Lembrar. Em silêncio acompanhar a trajetória no tempo e no
espaço do antes, durante e depois. O silêncio explica melhor o húmus da terra
quando falamos de pessoas muito ligadas a nossa existência. Expressar algo
sobre elas é como atravessar um abismo num cabo de aço. Precisa-se a exata noção
do equilíbrio para superar a manifestação vertical da gravidade.
De fato é muito grave que lembre neste dia 19 de outubro que
se completam 15 anos em que a terra que escolheu para ser o seu mundo deixou de
sentir sua presença. Cada um de nós tem o momento exato em que, apesar de ter
continuado seu respirar dificultado, ele comungou a vida em consciência pela
extrema vez.
Quando ele saia de casa para o hospital, eu acabara de
chegar à cidade, na maca mesmo sorriu para mim embora o semblante carregasse o
sofrimento dos momentos derradeiros em sua casa. Os amigos, Cícero, seu
companheiro de jornada agrícola, a Iracema que afinal prolongou a juventude
entre todos através da Paulinha. Ele se foi uma vez que o conforto hospitalar
era o necessário.
No dia seguinte, retornando àquele momento, entro na UTI e
ele me olha fixamente, acompanha os movimentos em volta, retorna ao exame de
minha presença e até esboça algumas palavras. Incompreensíveis, mas ficamos
ambos naquele balbucio impreciso. Tenho a impressão que já não consegue fixar
algo terreno, mas engano-me.
Alguém se aproxima trazendo-lhe o sacramento católico da
hóstia e ele segue perfeitamente todo o ritual. E permanece em posição de mãos
postas, com os lábios balbuciando o que tomo por uma oração e deste momento em
diante, jamais encontrei o olhar dele fixado em algo de modo preciso.

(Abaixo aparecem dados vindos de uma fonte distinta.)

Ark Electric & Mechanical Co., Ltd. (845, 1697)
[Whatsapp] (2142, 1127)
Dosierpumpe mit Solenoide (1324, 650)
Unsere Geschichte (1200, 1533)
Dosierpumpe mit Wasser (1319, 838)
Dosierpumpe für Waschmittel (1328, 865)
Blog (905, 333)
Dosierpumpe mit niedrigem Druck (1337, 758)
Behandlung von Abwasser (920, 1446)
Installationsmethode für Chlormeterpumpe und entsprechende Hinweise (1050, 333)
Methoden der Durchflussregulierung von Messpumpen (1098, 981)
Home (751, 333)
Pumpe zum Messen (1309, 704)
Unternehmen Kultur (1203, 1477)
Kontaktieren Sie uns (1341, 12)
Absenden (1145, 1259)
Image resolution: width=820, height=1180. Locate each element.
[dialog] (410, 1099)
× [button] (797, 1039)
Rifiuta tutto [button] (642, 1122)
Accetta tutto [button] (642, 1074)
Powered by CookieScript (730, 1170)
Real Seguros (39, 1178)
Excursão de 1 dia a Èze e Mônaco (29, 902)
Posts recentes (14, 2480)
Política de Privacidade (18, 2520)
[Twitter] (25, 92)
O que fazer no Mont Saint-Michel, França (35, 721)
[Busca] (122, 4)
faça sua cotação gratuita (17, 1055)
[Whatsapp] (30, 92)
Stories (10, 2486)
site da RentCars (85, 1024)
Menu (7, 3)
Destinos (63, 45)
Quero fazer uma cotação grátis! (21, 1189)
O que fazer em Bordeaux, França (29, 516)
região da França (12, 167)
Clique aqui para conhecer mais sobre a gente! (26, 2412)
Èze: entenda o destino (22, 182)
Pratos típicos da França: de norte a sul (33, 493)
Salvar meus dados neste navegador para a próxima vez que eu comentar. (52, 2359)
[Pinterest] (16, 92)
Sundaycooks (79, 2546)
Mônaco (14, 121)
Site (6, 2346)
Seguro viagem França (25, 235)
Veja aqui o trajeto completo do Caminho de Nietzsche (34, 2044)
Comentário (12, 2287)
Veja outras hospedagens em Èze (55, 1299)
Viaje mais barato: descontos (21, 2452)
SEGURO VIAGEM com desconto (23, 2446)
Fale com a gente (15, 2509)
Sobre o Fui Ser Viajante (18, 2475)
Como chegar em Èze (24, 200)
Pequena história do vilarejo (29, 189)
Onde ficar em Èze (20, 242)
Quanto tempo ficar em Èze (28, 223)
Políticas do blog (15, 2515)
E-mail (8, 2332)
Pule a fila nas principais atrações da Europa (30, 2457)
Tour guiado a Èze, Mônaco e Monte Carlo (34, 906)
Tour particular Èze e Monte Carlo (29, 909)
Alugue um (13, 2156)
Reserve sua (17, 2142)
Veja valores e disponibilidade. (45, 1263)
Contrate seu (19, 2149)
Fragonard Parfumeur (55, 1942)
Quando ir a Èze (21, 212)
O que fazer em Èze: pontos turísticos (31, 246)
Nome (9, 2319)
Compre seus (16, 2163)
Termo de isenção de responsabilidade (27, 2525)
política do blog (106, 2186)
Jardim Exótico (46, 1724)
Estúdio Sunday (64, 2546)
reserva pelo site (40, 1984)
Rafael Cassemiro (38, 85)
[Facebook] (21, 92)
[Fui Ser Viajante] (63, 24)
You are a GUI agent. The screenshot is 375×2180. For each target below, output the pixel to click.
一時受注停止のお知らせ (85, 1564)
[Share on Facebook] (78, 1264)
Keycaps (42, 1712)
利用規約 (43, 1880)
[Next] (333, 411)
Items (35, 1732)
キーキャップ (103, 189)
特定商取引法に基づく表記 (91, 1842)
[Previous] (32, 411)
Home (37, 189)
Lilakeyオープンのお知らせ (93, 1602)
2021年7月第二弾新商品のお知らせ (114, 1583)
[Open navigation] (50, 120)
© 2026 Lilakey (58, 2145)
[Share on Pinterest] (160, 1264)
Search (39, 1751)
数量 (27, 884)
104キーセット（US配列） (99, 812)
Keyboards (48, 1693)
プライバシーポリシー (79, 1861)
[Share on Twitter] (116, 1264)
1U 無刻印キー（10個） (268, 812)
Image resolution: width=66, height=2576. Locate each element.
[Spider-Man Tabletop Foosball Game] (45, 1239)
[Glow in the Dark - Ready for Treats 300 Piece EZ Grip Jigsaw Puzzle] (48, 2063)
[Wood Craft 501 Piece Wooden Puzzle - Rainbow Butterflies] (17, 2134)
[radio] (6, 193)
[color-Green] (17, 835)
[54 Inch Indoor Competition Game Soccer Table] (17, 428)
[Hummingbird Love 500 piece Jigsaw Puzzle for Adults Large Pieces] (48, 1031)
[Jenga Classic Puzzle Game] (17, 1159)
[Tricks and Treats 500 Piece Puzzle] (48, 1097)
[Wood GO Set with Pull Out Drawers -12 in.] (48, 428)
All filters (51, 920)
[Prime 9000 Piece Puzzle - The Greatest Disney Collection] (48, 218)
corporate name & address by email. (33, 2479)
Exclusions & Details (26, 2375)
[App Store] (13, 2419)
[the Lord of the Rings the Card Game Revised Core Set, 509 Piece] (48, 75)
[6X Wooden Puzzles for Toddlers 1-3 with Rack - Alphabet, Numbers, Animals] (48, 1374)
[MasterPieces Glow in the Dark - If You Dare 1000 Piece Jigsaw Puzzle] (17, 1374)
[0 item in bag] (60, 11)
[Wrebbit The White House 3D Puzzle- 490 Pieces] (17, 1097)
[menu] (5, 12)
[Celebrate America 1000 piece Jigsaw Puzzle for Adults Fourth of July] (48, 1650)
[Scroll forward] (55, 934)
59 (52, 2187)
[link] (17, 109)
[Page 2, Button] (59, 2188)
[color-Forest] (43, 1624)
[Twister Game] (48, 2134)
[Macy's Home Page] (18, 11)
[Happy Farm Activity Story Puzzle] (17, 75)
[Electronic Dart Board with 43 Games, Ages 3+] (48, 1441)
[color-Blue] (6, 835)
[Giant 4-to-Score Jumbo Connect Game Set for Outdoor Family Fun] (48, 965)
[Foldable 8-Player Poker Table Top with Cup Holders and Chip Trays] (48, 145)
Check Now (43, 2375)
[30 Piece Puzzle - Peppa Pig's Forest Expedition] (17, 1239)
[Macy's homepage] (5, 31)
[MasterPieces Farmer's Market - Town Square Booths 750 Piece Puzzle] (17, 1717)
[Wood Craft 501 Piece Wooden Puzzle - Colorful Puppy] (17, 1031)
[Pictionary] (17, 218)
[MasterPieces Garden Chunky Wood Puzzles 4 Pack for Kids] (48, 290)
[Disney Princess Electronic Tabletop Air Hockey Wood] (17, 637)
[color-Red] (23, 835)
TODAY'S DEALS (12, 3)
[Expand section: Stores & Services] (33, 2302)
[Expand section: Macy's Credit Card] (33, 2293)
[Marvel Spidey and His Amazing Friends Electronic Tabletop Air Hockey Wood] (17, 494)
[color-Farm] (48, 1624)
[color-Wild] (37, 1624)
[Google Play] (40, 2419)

Tudo
ficou impreciso, até que tive que voltar e aguardar, à distância, o manifesto
da família.
Nestes quinze anos sem José do Vale Arraes Feitosa a
paisagem do Crato continua em mutação, as pessoas evoluem, a sociedade se
modifica, mas quando deixo o silêncio de filho para falar dele, passo a andar
em terra firme. Fazemos ligações porque a coisas estão no mesmo lugar ou são
contemporâneas, mas não é uma mera associação o fato de que neste ano Luiz
Gonzaga completaria cem anos e tantas comemorações existem pelo Brasil afora.
Quando escuto Luiz em sua narrativa cultural dos sertões por
aí tenho em mãos a alma plena de José do Vale Arraes Feitosa. É preciso ter
conhecido este professor para saber deste lado não intelectual, não docente de
sua personalidade. A seiva pura da caatinga nordestina e seus trezentos anos de
ocupação, especialmente das veredas e dos currais.
Aquele coração adocicado pelo verde da cana de açúcar do seu
Cariri fértil tinha a representatividade de uma vida de sacrifícios, a pobreza,
da viúva lutando para criar os filhos com dignidade e o orgulho de uma
sociedade tão antiga nas terras do alto Jaguaribe. José do Vale Arraes Feitosa,
assim como todos os homenageados, não merecem apenas a citação e nem a presença
dos seus. Eles têm um significado muito além.
A homenagem é meramente pontual, um dia, uma medalha, uma estátua
uma rememoração e isso perde o sentido se não se complementar com a narrativa
da história da sociedade. José do Vale Arraes Feitosa é a narrativa humana,
aquilo que representa o que faremos agora, nestes momentos incertos a tomar uma
decisão, realizar algo que mais na frente se transformará em história.
Neste sentido sair do silêncio das lembranças para falar de
José do Vale Arraes Feitosa é dizer a quem vive que viver é tratar este minuto
como o exemplo dos séculos vindouros. Assim é que se constroem civilizações.